We recognize that those being charged with trafficking are all under the age of 31 and born and raised in Los Angeles, they are part of our community. We must demand accountability for the conditions that push young people into informal economies. What resources is the City of Los Angeles offering beyond incarcerating them? For decades, policing on the Figueroa Corridor has disproportionately targeted Black and Brown sex workers under the guise of anti-trafficking, while failing to address the economic inequality, housing instability, and systemic racism that create the conditions for exploitation.
Applauding high-risk federal prosecutions framed as “tough on crime” is dangerous, especially in the current political climate. We are living under an openly authoritarian administration where similar “cleanup” rhetoric has been used in Washington, D.C., and other cities to justify sweeping arrests of street-based communities, displacing and criminalizing people rather than meeting people’s human needs such as housing.
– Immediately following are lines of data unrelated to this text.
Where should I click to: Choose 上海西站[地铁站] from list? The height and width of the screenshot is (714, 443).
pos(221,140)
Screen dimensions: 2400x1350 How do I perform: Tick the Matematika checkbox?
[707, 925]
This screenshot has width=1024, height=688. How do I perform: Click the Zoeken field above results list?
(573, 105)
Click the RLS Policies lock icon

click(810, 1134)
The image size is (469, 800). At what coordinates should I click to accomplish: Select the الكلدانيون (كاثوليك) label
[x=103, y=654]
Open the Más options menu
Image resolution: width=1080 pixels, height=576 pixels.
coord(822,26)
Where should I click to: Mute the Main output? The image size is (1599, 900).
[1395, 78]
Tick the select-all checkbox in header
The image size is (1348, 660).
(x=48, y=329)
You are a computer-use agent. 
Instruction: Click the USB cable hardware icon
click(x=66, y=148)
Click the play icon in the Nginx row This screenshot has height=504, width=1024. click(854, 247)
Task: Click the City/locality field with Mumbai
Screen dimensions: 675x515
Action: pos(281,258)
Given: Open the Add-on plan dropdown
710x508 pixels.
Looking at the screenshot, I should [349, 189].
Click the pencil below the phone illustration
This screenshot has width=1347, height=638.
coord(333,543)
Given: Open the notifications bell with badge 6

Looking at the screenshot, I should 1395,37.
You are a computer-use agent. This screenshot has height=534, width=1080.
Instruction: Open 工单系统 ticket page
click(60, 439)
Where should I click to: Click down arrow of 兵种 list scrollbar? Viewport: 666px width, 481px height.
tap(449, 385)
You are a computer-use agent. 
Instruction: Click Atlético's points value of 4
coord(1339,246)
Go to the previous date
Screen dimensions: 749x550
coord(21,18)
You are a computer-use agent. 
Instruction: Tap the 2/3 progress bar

Such operations serve to expand carceral systems that create harm in BIPOC communities.
Labeling the entire Figueroa Corridor a “prostitution haven” ignores the militant persecution faced by the all sex workers who work there and invites intensified policing that puts them and others in danger. Public rhetoric that conflates all sex work with trafficking fuels stigma, drives sex work further underground, and makes it harder for survivors to access support.
If we want a safer Figueroa Corridor, we must invest in the supportive programs that are actually accessible by, and respectful towards, the community, including peer-led programs that help with housing, income, healthcare, and network and community-building. With all of these potentially helpful solutions, for the City to see Figueroa Corridor as a place to only “support” through arrests and police violence has led to a feeling of neglect. Until we address the root causes of exploitation, including poverty, racism, housing insecurity, and the criminalization of survival, the cycle will continue regardless of how many arrests make the headlines.